Services offering to help people buy and trade the latest initial coin offering or ICO are proliferating.

But not all futurists embrace this.

University of British Columbia Entrepreneurship Professor Marc-David Seidel is a cryptocurrency skeptic.

"I would never touch them," he said.

He's wary about the companies set up to help trade this currency.

He said buyers are required to hand over the key to their digital wallet to strangers running untested processing companies and that's precarious.

Crypto-exchanges are not regulated like banks.

Depending where they are based, they may not be regulated at all.

So, if a deal goes sideways, the buyer may end up having to sue wherever the seller or brokerage is based, which can be expensive and fruitless.

In B.C., cryptocurrencies are usually considered securities.

A security is something bought as an investment on the expectation of turning a profit.

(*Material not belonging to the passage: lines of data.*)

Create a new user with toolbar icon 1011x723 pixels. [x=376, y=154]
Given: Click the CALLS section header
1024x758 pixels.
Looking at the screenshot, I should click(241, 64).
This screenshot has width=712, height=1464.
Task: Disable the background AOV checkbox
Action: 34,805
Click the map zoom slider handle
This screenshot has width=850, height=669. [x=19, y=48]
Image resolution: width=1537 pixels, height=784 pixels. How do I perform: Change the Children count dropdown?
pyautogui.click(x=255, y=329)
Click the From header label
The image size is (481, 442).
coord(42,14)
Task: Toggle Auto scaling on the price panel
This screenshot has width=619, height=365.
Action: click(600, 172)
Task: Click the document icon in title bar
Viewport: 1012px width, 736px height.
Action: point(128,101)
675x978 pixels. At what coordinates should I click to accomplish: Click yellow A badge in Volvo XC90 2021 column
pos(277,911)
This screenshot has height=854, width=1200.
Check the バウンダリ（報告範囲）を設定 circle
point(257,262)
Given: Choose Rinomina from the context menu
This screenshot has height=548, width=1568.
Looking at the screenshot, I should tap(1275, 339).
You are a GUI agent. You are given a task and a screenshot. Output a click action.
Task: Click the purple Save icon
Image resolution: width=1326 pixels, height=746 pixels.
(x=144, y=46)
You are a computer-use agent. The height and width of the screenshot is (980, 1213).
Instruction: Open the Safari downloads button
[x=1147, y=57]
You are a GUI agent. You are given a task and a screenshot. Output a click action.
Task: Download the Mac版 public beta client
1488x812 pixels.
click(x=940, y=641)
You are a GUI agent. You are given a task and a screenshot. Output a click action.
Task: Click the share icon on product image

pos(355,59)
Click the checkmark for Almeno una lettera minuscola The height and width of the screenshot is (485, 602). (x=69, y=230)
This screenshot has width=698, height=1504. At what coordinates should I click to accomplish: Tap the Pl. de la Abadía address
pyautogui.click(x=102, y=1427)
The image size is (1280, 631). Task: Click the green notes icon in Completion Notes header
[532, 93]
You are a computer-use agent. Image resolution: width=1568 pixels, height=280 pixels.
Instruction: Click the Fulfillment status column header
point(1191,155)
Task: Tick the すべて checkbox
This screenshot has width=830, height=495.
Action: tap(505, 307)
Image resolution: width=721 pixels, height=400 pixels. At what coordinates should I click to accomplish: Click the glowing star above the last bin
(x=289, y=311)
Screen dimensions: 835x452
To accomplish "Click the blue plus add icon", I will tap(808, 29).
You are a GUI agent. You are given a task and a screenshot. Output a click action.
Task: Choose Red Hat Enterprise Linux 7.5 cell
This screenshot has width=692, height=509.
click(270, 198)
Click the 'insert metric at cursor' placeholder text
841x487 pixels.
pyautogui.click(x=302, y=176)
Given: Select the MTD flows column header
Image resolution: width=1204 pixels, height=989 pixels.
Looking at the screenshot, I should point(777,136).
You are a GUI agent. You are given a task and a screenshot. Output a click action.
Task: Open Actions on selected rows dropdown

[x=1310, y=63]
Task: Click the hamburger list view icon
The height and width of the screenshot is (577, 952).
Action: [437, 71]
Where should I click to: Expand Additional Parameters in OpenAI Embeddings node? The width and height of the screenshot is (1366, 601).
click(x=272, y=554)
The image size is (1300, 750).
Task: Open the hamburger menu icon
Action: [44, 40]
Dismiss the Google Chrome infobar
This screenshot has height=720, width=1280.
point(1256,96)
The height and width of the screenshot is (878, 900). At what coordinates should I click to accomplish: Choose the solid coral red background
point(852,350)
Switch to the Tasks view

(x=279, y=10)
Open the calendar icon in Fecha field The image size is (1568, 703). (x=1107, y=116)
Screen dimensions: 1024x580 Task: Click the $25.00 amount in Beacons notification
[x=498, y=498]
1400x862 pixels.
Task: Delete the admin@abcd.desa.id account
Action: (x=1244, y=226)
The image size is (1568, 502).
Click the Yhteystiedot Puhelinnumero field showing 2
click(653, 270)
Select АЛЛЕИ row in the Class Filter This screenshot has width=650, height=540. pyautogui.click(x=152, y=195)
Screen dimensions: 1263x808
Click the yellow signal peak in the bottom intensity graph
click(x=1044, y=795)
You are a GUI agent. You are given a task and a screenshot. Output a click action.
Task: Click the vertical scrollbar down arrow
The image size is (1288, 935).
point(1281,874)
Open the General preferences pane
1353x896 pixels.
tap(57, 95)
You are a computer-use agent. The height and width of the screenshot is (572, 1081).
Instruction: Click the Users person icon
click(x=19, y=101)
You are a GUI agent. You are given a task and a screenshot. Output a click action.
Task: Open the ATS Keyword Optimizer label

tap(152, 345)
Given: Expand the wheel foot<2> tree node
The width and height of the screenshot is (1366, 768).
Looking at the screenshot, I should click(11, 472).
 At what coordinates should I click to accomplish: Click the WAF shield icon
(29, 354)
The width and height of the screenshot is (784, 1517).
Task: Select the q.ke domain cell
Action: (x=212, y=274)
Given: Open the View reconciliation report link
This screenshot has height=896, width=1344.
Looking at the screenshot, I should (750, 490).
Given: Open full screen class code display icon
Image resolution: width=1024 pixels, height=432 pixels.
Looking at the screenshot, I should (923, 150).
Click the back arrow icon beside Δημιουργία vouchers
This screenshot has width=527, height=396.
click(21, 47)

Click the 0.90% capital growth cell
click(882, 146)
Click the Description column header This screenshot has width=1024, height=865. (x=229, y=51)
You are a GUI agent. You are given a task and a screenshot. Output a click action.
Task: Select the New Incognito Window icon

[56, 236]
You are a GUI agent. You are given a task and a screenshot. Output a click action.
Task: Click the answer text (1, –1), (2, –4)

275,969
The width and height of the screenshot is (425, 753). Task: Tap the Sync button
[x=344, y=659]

"Anything, from an orange to a chinchilla, can be a security. It's when you are buying a piece of somebody else's dream," said Cristie Ford, financial regulation expert with the University of British Columbia's Centre for Business Law.

Companies that trade them are required to disclose basic information to the B.C. Securities Commission.

But despite disclosures, the buyer is left to decode and assess the risks.

"It's not the job of a securities commission to test whether or not you are investing your money in something sound. They don't kick the tires on a cryptocurrency. And they don't check whether or not [an exchange] is a safe place for people to put their money. That's just not their job," said Ford.

She fears the current digital coin craze feels hype-driven.

"It doesn't feel very different to me than 1999 and the dotcom boom. By the time taxi drivers and your grandmother are talking about something, it's probably a bubble," said Ford.

Ripe for fraud

Last year the head of the U.S. Securities and Exchange Commission went even further, warning cryptocurrency investors of scams and criminal activity in the sector and urging them to be sure they were safe from theft and hacking.

"You can lose a significant amount of money in a very short period of time without you even knowing. Not really based on the fundamentals of economics or even what's going on in the world," said Meister.

He believes it can be navigated with the help and experience of guides or brokers.

And there is money to be made.

But Seidel offers an alternative plan.

Skip it, until it's less volatile.

He's watched the cryptocurrency world unfurl at a furious pace.

Though he sees great promise in the emerging financial form, he says people who need help buying it are over their heads.

He points to disasters like Mt. Gox, a Japanese firm that was the world's leading bitcoin exchange before a hacker breach led to its collapse in 2014 — and loss claims of an estimated $2.4 trillion — more than the annual gross domestic product of France.

So, for now even some of the most tech-savvy futurists, like Seidel, are taking a pass, just in case profits dissolve into ether instead of Ethereum.